A Limavady woman and her husband have paid heartfelt thanks to staff at a local health centre they say, saved their son’s life.
Ursula O’Kane was distraught when her two-years-old son, Charlie, appeared as if he was choking on Monday. His temperature spiked and within minutes he had became unresponsive.
They saved my child’s life, without a doubtUrsula O’Kane
Ursula, along with her sister Marieanne, rushed the toddler to Scroggy Road Health Centre, just minutes away.
“He was seen straight away by doctors and nurses and they worked on him for about 15 to 20 minutes. All I could do was pray,” Ursula recalled.
“About 15 minutes after we took him in, they called us in to see if he would react to us.
“When I went in to see him he was more or less motionless apart from opening his eyes a little.
“It was as if he was gone. It was so, so scary because we didn’t know what was happening.”
Ursula said doctors believe Charlie may have suffered a ‘febrile convulsion,’ a seizure which can occur when a young child has a fever.
“This was nothing I had seen before and the doctors are putting it down to a convulsion.
“He was so well that morning too, just his usual bubbly self.
“He’d had a ball at his birthday party the day before and there were no signs he was sick.
“He fell asleep in my arms that morning, but he would do that the odd time anyway.”
Charlie was taken to Altnagelvin Hospital and kept in for observation before being allowed home on Tuesday night.
Ursula and her husband, Kevin, haveexpressed their thanks to health centre staff.
“They saved my child’s life, without a doubt.
“This was in a league of its own. It was just touch and go,” said Ursula.
The couple hope by sharing what happened to Charlie will raise awareness about what can happen and how to deal with it.
“These convulsions can happen when a child has a fever and between the ages of six months and three years old.
“Everyone needs to know what the warning signs are and how to deal with a convulsion, that you need to put your child in the recovery position and get to the nearest emergency care or call 999 as a precaution,” said Ursula.
“Thankfully, everything worked out for us and everyone who dealt with Charlie did everything right.
“ I owe them my wain’s life.”
Ursula and Kevin also want to thank Ursula’s sister Marieanne, the Ambulance Service and all the staff in Altnagelvin Hospital who cared for Charlie.
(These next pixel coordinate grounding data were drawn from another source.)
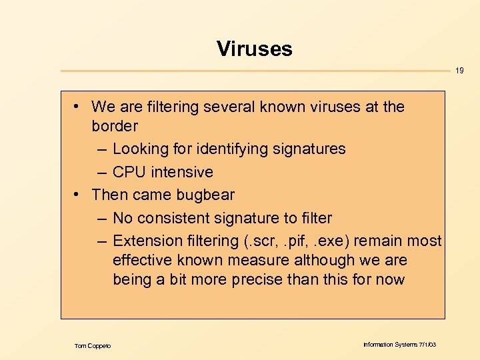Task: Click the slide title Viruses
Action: (254, 49)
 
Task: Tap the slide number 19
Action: (460, 71)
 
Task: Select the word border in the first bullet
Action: (115, 126)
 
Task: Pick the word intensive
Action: (182, 172)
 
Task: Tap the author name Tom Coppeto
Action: (93, 345)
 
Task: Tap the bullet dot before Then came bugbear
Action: (78, 195)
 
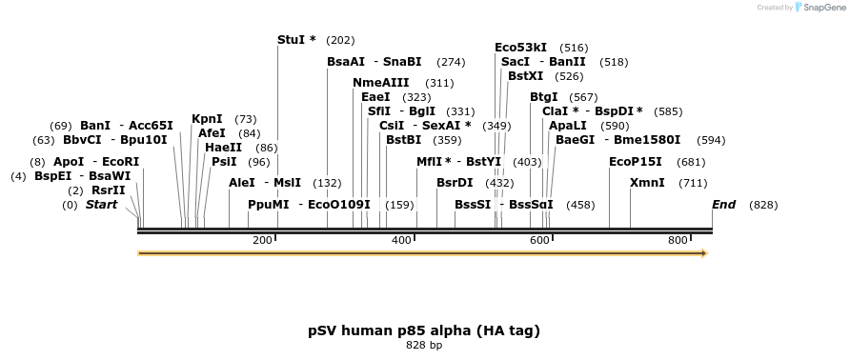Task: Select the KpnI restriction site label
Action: (x=207, y=119)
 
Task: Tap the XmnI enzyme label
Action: (x=647, y=183)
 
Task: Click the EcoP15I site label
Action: (x=635, y=162)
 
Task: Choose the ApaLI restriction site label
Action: (x=567, y=126)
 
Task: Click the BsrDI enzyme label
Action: (x=455, y=183)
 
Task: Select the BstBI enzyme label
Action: (x=403, y=140)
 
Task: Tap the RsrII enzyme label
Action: (x=108, y=190)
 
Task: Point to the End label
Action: (x=723, y=205)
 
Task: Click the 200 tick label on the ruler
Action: (x=262, y=240)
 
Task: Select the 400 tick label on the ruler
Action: (x=400, y=240)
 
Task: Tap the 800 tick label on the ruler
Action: (x=678, y=240)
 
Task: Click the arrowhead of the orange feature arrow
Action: (x=704, y=253)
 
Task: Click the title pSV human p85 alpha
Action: (x=424, y=330)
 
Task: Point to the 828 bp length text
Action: (x=424, y=345)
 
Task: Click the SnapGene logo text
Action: (x=820, y=8)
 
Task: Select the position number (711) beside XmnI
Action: (x=693, y=183)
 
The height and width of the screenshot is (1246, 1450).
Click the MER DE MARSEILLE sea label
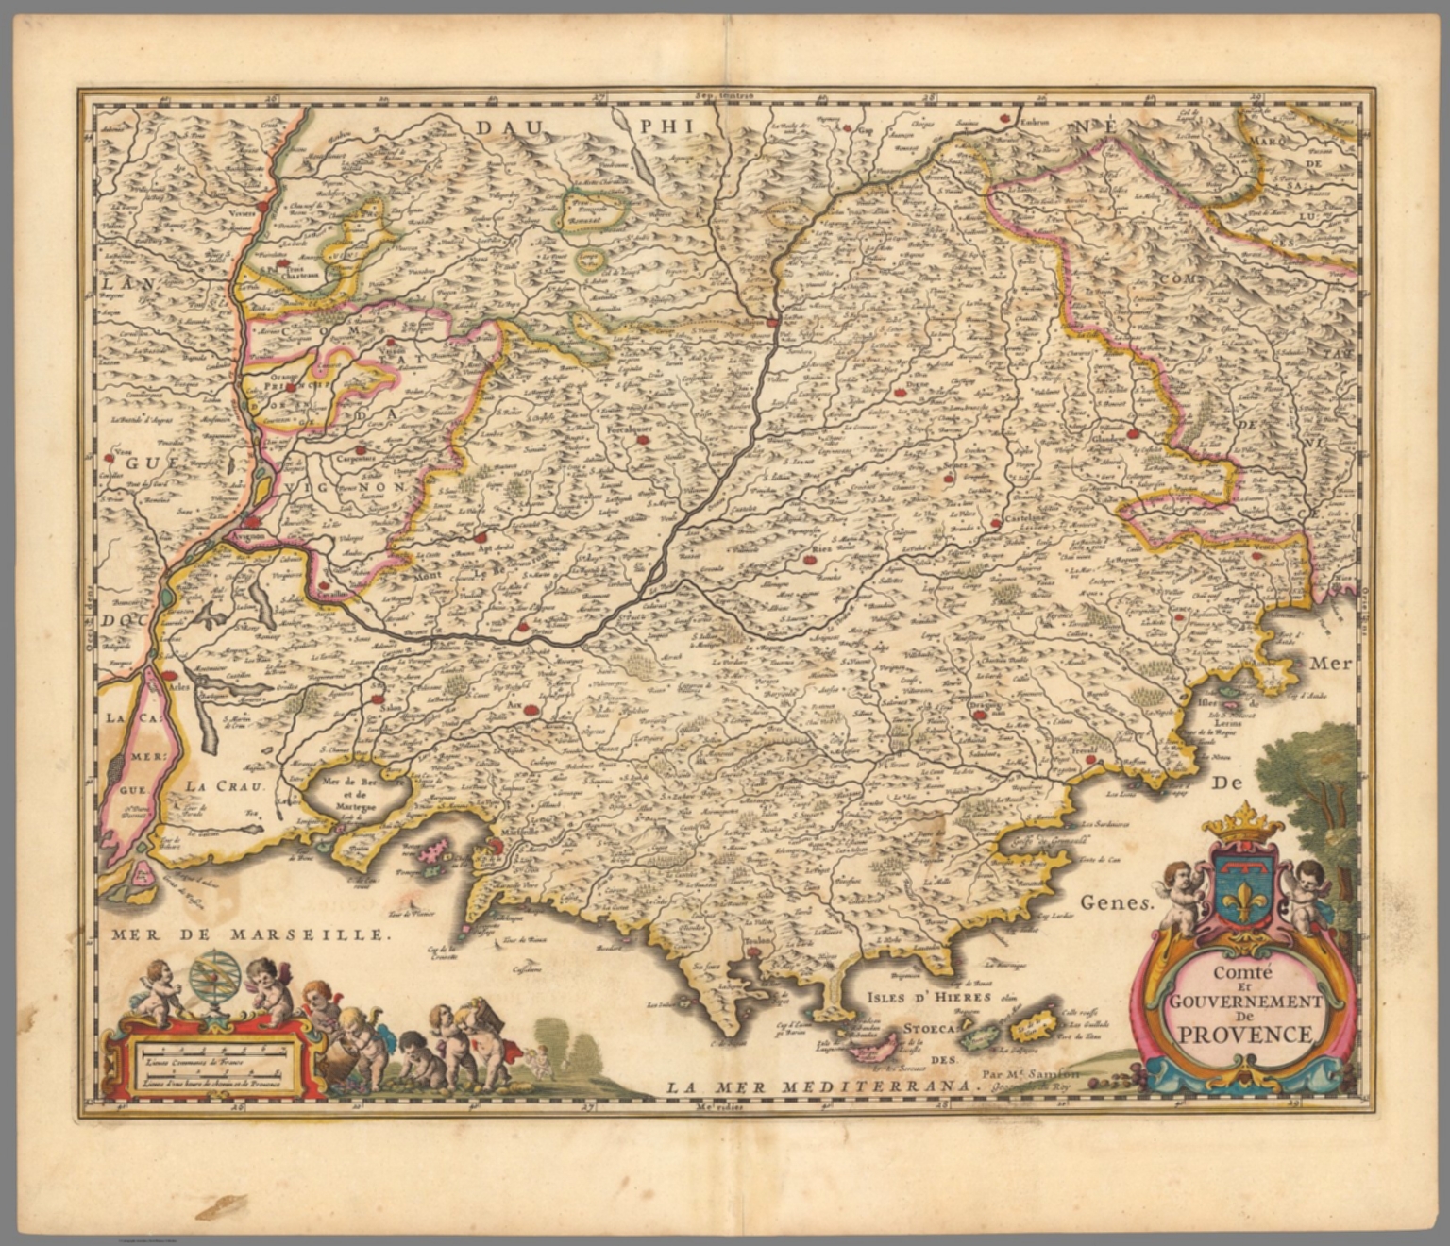[248, 935]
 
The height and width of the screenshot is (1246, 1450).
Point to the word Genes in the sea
[1120, 901]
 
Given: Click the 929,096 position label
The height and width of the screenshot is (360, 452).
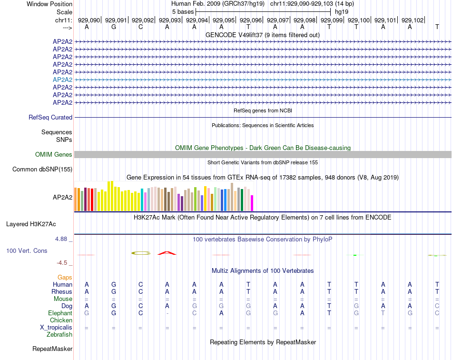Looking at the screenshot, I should [x=251, y=20].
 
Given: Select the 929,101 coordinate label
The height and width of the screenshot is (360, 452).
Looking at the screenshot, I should [x=385, y=20].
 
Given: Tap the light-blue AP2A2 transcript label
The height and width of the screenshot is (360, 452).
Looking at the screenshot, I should [x=62, y=80].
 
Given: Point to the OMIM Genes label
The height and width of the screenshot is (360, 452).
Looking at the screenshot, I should [x=54, y=154].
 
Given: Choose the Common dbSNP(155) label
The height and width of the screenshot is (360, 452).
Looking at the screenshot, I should [x=42, y=169].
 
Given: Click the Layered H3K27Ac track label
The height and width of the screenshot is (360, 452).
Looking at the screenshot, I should [x=31, y=224].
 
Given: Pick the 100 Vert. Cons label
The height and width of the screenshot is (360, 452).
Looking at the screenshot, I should [x=27, y=250].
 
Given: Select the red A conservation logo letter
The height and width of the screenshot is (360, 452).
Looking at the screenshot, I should [x=167, y=253].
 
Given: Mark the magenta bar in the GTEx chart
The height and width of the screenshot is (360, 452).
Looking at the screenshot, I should [x=252, y=203].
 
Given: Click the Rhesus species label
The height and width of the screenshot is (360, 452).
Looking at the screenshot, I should [x=62, y=291].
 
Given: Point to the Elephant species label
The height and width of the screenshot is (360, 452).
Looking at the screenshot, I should [x=60, y=313].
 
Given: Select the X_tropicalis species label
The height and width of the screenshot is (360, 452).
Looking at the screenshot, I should [x=56, y=327].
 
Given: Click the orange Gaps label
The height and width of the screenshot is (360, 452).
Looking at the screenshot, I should [x=65, y=277].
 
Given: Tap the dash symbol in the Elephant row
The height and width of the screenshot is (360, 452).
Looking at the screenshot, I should [x=167, y=313].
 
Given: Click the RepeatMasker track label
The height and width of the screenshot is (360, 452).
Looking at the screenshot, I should [x=52, y=349].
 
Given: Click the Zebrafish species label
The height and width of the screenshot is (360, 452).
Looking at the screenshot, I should [x=59, y=334].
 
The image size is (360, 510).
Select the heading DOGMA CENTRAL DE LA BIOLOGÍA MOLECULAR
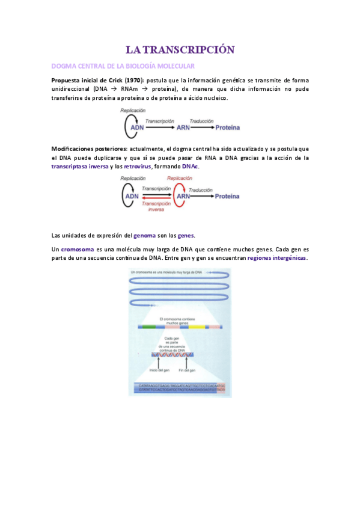pos(123,66)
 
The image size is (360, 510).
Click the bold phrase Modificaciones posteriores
pos(89,149)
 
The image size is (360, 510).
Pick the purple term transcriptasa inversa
pos(80,167)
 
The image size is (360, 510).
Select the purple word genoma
pos(144,235)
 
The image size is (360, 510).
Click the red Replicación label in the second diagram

Ursula and Kevin say they plan to take Charlie back to Scroggy Road Health Centre to thank staff for all they did for them.
The NHS states on their website that the fits are usually harmless and almost all children make a complete recovery afterwards.
“As a precaution, you may still need to take your child to the nearest hospital or dial 999 for an ambulance,” say the NHS.